Task instructions ::
**A)** According to the book review, what is Mr Mack's religion, and what was his former occupation?
**B)** According to the book review, why did the reviewer's appreciation of the book benefit from a past trip?
**C)** List every town, city, or country named in the book review.

Document excerpt ::
■ ■ ■ ■ ■ ■ ■
It’s a love story between two boys, mostly set in and around Dún Laoghaire in the shadow of the 1916 Easter Rising; the ambition of setting a modernist novel which is literally set in the shadow of the martello tower at Sandycove made famous in Ulysses is breathtaking, and the book more than achieves what it sets out to do. It’s also in dialogue with Flann O’Brien, as is obvious from the title, not only with that author’s well-known works (there’s even a nod to de Selby, the mad scholar of The Third Policeman, and a surprisingly moving one at that) but also his lesser-known and, I think, underrated domestic comedies like The Hard Life.

Apart from the fact that it’s beautifully written and funny, it’s a marvelous achievement to have taken the tools of Joyce’s epic of the everyday to explore the lives of gay men and boys in the early twentieth century. The dual political identities arising from Ireland under British rule – one of the young hero’s fathers, Mr Mack, is a Catholic but an ex-soldier with a fierce loyalty to his British regiment – aren’t merely mocked (Joyce, I feel, felt himself above all that) but confronted head-on and put into metaphorical interplay with the divisions of self made necessary by homophobia and sodomy laws.

It helped my appreciation that I’d spent a happy day wandering around Dún Laoghaire and Sandycove when I was in Dublin (because of course I went to the James Joyce Museum which now occupies that tower) and the book is as full of local details as its ancestor. It’s quite a different experience when this makes you remember a place, rather than merely picture it.

Also, and I can’t really blame the stressful conditions on this, because it would have anyway, the final chapter made me weep buckets, but I knew that was going to happen, Irish politics in the twentieth century being what it was.

Milkman / Cré na Cille (The Dirty Dust)
■ ■ ■ ■ ■ ■ ■
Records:
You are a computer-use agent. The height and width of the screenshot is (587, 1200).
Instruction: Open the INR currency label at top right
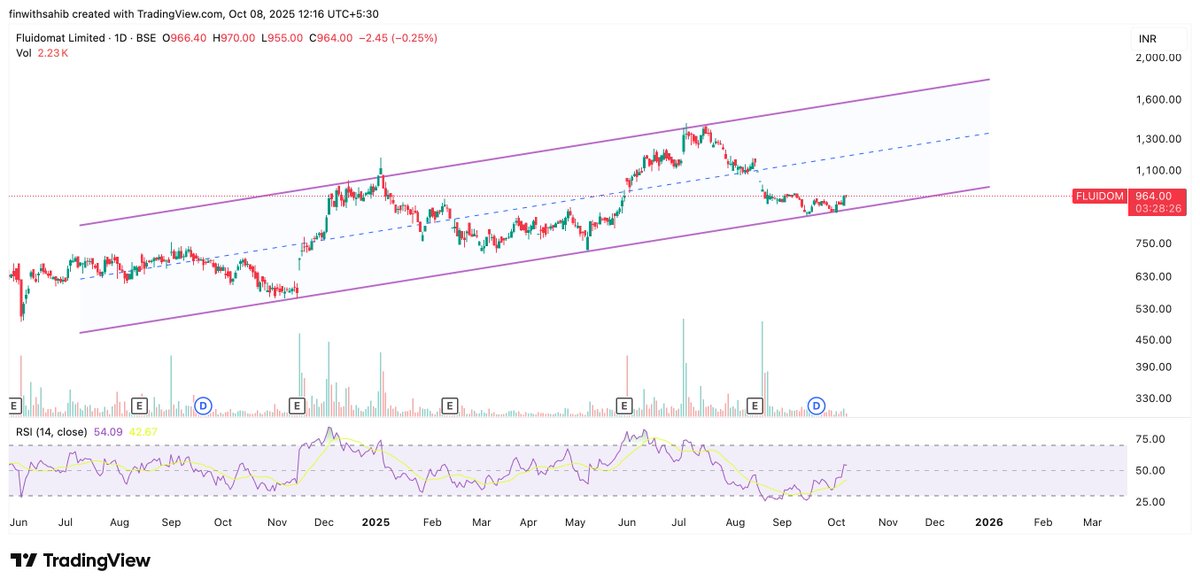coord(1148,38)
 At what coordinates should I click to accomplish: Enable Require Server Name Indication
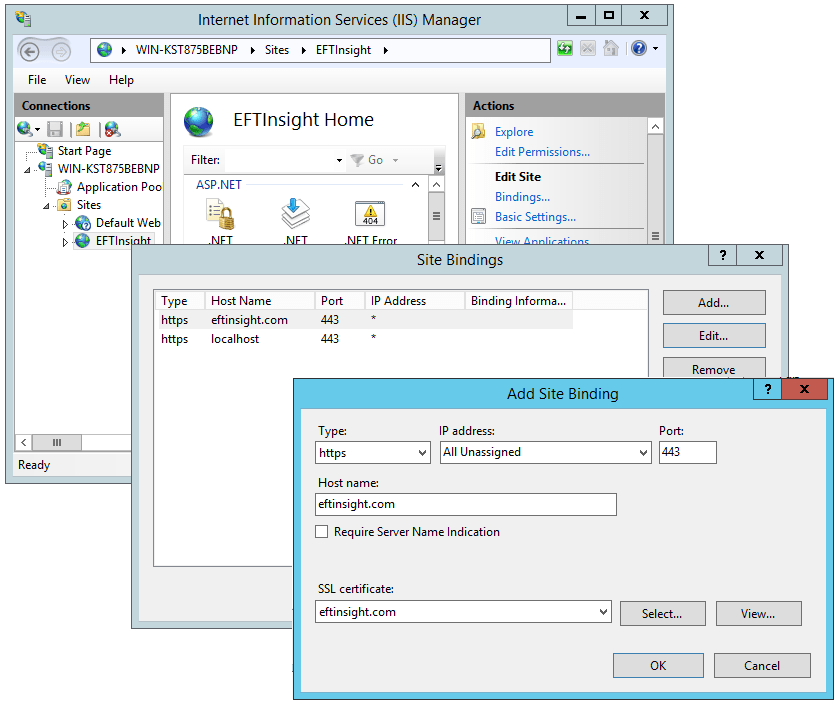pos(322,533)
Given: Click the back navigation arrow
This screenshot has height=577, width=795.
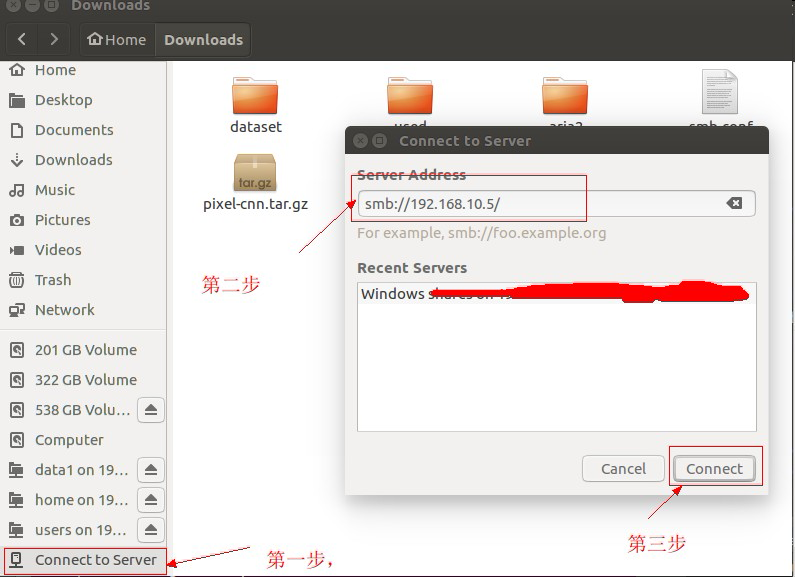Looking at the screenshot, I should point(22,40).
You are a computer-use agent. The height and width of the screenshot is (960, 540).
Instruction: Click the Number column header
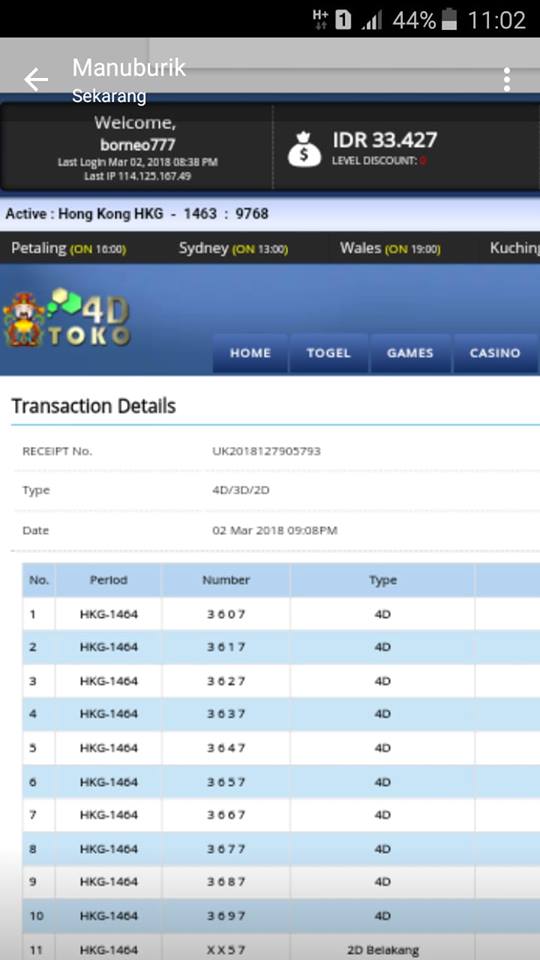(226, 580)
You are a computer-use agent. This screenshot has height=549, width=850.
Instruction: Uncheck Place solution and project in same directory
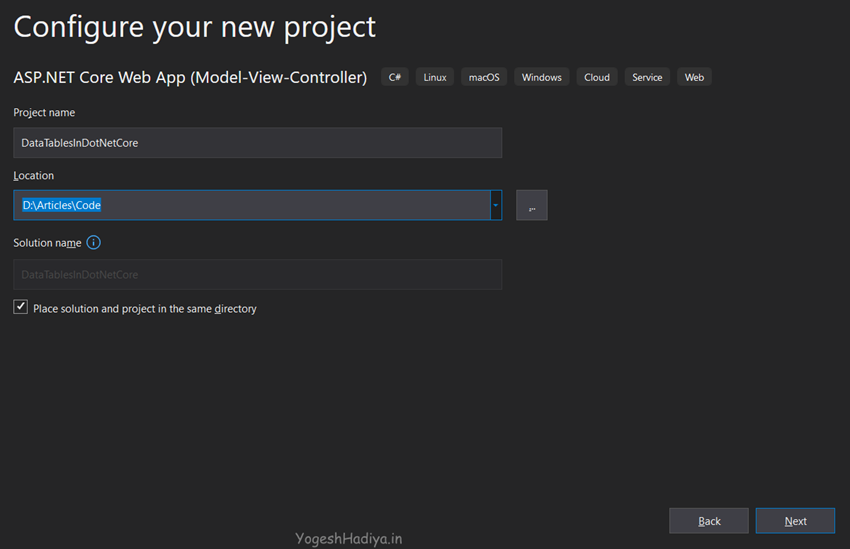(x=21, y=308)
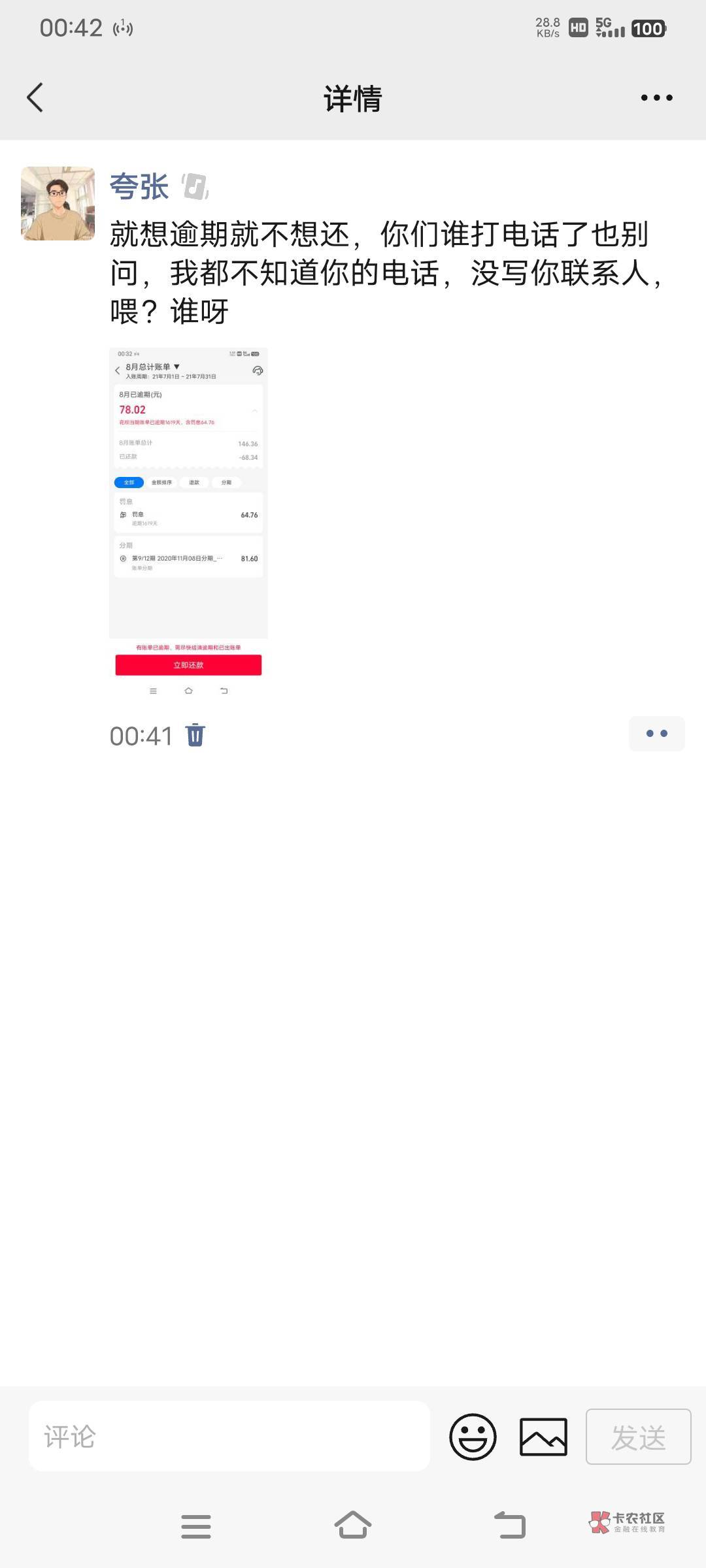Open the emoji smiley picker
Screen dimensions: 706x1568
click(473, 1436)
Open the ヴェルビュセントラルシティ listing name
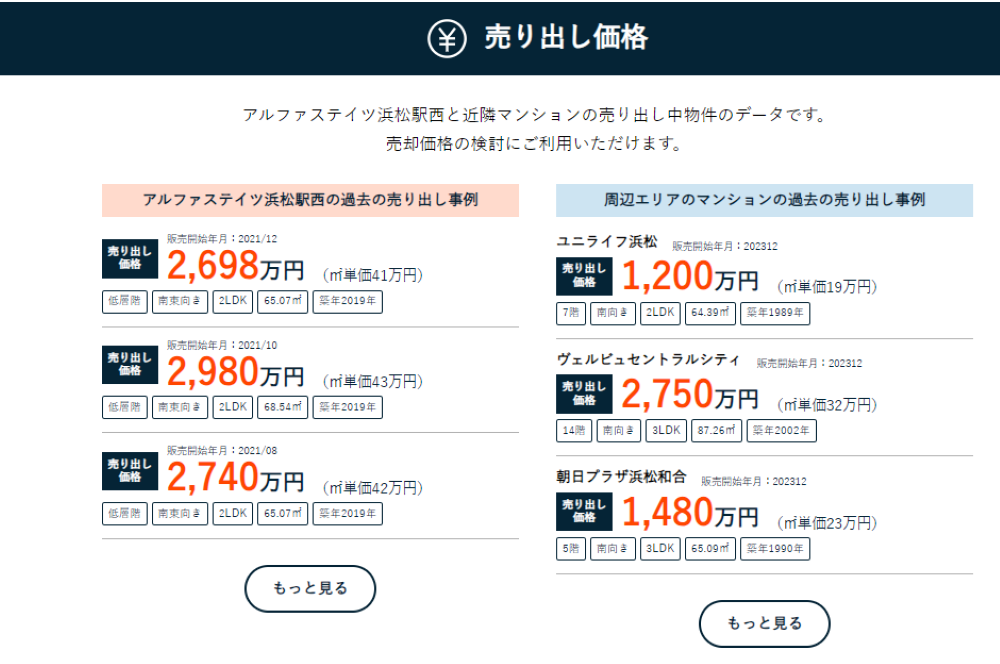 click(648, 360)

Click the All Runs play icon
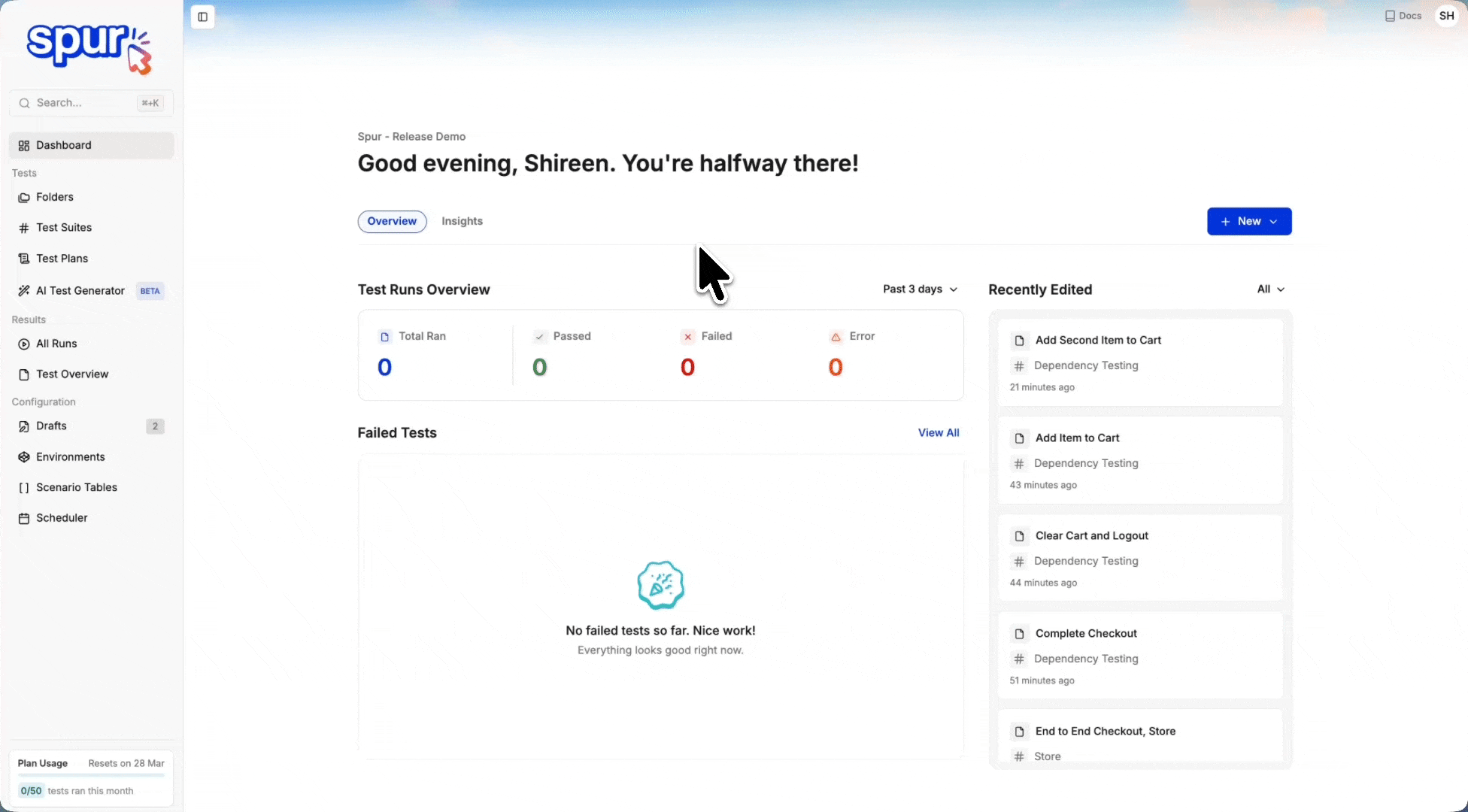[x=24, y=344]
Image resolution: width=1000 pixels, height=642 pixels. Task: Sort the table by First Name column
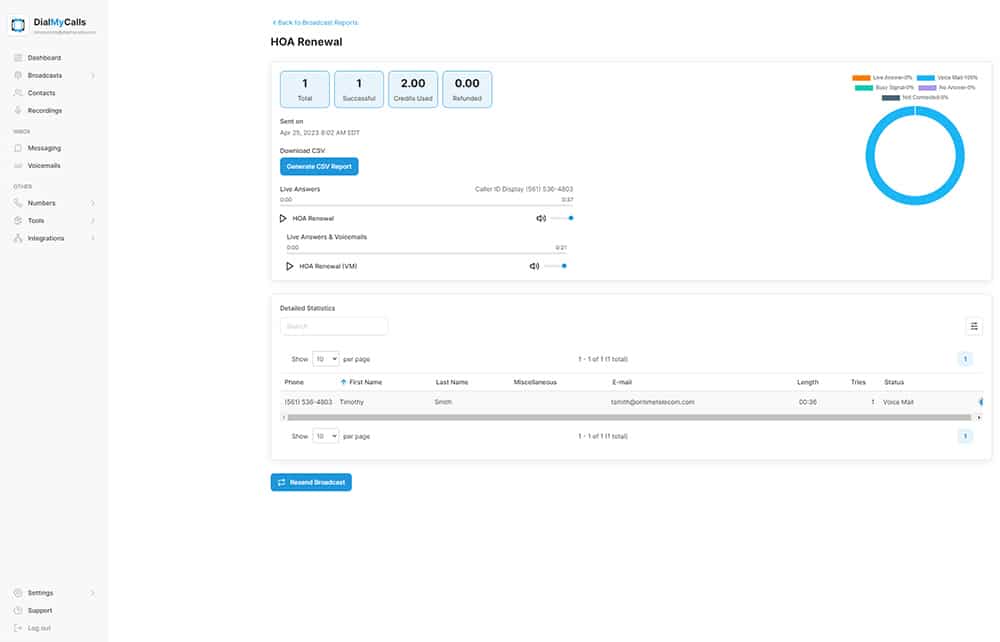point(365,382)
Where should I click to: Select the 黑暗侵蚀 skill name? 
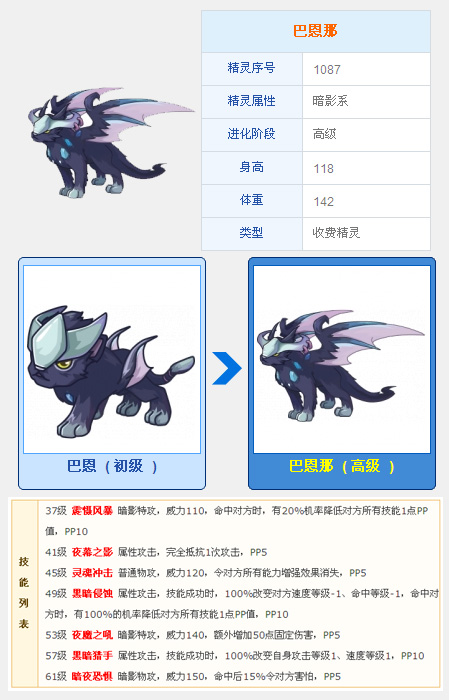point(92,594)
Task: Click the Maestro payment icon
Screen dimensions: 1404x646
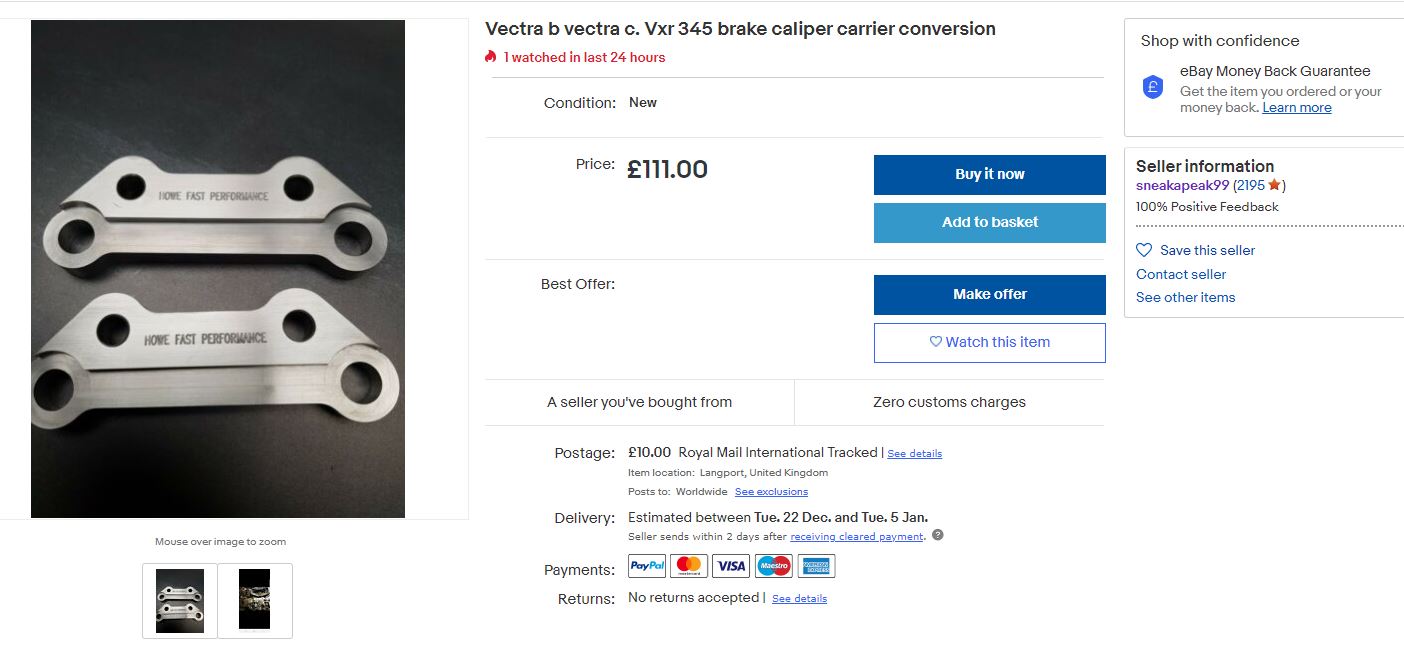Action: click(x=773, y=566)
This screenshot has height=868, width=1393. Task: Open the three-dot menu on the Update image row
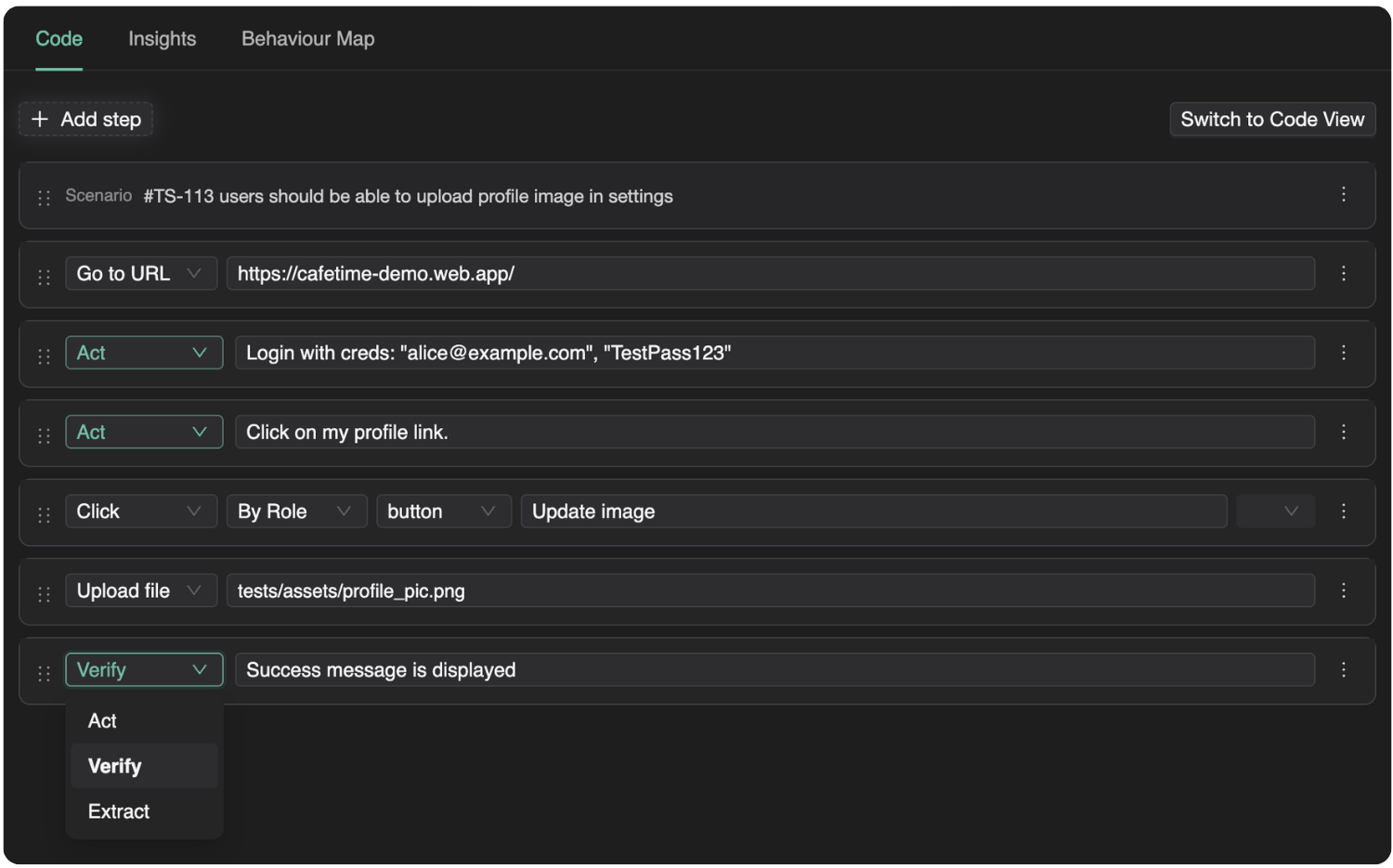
■ ■ ■ ■ ■ ■ ■
Answers given ::
**A)** Mr Mack is a Catholic and an ex-soldier.

**B)** The reviewer had spent a happy day in Dún Laoghaire and Sandycove while in Dublin, and the book is full of local details. Because of that visit, those details made the reviewer remember the place rather than merely picture it.

**C)** Dún Laoghaire, Sandycove, Dublin, Ireland